Do you celebrate holidays in your early care or out-of-school program? What do holiday celebrations look like in your child care? The holidays present an opportunity for staff to offer engaging, developmentally appropriate, and culturally welcoming experiences for children and families.

Do any of the following descriptions of an approach to the holidays sound familiar?

"We've always done it this way"

Ms. Anita looks at the calendar and sighs. The fall and winter holidays are approaching. She gets her "holiday box" out of the closet and takes an inventory of what is available. There are black cats, ghosts, witches, and jack-o-lanterns for Halloween; pumpkins, turkeys, and pilgrims for Thanksgiving; and Christmas trees, ornaments, snowflakes, and Santa Clauses for Christmas. Ms. Anita smiles, knowing that she is ready for fall and winter holiday celebrations.

"Holiday tourists"

Mr. Jamal thinks that celebrating holidays is a great way to teach children about other cultures. The children in his group celebrate multiple holidays every month as they learn about holiday foods, dress, and traditions of families around the world.

"Celebrate meaningful holidays"

Ms. Tai spends a lot of time getting to know the children in her care and their families. She frequently talks with families to learn what holidays are celebrated in their homes. Holidays, which are important to the children and their families, are celebrated by asking families to come and share their holiday traditions with all the children in Ms. Tai's room.

"Celebrate shared days/seasons"

Mr. Frandsen enjoys celebrating with the children and their families, creating special opportunities to gather and enjoy one another's company and accomplishments. He plans events that follow the rhythm of his classroom program and the seasons in his province. Rather than celebrating religious holy days or national commemorative days, he and his diverse roster of children and families gather and enjoy the arrival of spring or the graduation of a class of children. Sometimes they create days to celebrate like "BIG" day or "Day of Dark."

"Holiday elimination"

Mr. Kadin knows that the children in his group represent many backgrounds, cultures, and religions. He decides that eliminating all holiday celebrations gives equal treatment to all children and avoids offending children and families. Holidays are reserved for home time.

When deciding a program strategy for holidays, staff should think carefully about the children's level of development, approaches to learning, and unconscious messages that might be communicated.
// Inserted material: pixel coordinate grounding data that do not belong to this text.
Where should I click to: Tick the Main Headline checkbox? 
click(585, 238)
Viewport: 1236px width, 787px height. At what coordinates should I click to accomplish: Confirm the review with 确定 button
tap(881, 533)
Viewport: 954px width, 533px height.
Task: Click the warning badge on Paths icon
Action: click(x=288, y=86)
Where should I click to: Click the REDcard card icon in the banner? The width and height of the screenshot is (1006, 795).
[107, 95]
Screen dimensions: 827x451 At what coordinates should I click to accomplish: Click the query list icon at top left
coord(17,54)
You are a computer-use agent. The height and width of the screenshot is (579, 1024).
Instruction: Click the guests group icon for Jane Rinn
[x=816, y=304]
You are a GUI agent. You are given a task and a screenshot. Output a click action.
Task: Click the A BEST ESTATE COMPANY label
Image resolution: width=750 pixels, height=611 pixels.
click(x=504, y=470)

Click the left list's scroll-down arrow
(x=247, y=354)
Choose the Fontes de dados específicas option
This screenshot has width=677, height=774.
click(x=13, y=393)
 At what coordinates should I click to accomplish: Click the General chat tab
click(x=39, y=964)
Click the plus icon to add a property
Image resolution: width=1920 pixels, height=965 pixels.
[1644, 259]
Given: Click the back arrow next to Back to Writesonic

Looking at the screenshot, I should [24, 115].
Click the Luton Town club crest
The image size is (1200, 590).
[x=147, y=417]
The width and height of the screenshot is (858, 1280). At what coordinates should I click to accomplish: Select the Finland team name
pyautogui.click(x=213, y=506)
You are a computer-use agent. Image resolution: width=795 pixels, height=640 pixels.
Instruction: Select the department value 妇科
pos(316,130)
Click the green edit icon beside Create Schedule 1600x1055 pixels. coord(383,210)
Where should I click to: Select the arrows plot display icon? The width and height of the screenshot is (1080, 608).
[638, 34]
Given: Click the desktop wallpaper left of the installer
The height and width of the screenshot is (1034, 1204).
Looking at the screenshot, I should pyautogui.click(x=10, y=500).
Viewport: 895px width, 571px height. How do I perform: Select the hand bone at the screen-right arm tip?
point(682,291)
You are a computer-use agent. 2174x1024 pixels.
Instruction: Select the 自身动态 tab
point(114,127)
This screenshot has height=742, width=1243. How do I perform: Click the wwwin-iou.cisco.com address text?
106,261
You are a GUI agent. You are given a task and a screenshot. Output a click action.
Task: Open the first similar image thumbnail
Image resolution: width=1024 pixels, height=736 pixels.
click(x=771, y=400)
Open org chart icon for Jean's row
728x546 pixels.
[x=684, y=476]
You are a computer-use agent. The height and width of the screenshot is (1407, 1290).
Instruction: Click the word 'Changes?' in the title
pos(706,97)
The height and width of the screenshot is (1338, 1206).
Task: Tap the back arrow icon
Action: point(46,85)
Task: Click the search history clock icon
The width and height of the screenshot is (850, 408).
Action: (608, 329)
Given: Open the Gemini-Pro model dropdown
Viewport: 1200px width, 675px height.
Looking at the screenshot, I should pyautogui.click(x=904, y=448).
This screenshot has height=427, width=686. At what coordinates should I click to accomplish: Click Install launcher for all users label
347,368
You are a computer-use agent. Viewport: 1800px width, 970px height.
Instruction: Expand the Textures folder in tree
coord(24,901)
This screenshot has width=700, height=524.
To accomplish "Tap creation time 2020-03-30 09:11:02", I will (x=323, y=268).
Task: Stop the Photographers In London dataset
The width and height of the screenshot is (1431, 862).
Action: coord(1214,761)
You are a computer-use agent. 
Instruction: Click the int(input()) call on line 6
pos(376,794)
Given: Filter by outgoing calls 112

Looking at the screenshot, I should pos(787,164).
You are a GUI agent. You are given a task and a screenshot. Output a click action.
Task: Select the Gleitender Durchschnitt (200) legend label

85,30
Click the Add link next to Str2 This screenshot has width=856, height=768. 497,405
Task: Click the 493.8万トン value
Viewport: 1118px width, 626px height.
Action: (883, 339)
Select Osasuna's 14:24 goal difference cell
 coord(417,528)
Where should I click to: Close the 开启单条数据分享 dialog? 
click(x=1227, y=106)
Before planning to celebrate a holiday, consider why children should learn about a particular holiday and whether the holiday is developmentally appropriate for young children. Meaningful holiday celebrations for children should be respectful of the values, wishes, and beliefs of all families in the group. Holiday activities should help children feel valued for who they are and what they do at home with their families. Children, not the holiday, should be the priority.

If a program decides to highlight a specific holiday, consider:

  • Children under age eight have a limited sense of time. While adults may take weeks to prepare for a holiday event, this much anticipation and emphasis may be overwhelming and inappropriate for young children. A "normal" programming routine will be a comfort to children who are bombarded at other times with the commercial and stressful aspects of holidays. Limit observances to an afternoon or one day, if possible.
  • If children are interested in insects, trucks, or building skyscrapers, why set aside those interests to inject a holiday event?
  • If children celebrate holidays differently, use that information to increase a child's understanding of her friends and her diverse world. Children can still be friends and do things differently. One way is not better or more valued than another way.
  • Emphasize celebration actions that don't cost money and that highlight learning and relationships. Include stories, songs, child-created art, discussions of "same" and "different," and family participation. Work with families so that as many children as possible can be included while respecting personal boundaries.
  • Rather than assigning each child the task of creating a teacher-directed holiday craft, allow children to create with open-ended materials in response to a story, song, or play event. It is not necessary for a child to have something to take home for display/gifting.
  • Ask questions like, "How will you celebrate ____________?" or "Will you do anything special with your family and friends for ________________?" rather than a question of "What do you want for ________?" Highlight relationships and de-emphasize commercial aspects of any holiday.
  • Build discussions of and sharing about culture (same/different, interesting places in our world, "I'm curious" discussions) into daily and weekly lessons plans. Holidays should not be the only time children celebrate their identities as unique people.

Recognize that what seems normal and comfortable to people from the majority culture may be difficult for others. Santa bringing presents to the "good" children, evil costumes all in black, or pilgrims celebrating the good gifts from the land all create distance and discomfort for other people whose life experience is different.

As ECE professionals become more and more conscious of their own biases, they can have careful, informed conversations with colleagues and the families they serve to arrive at an appropriate approach to holidays, seasons, and program milestones together.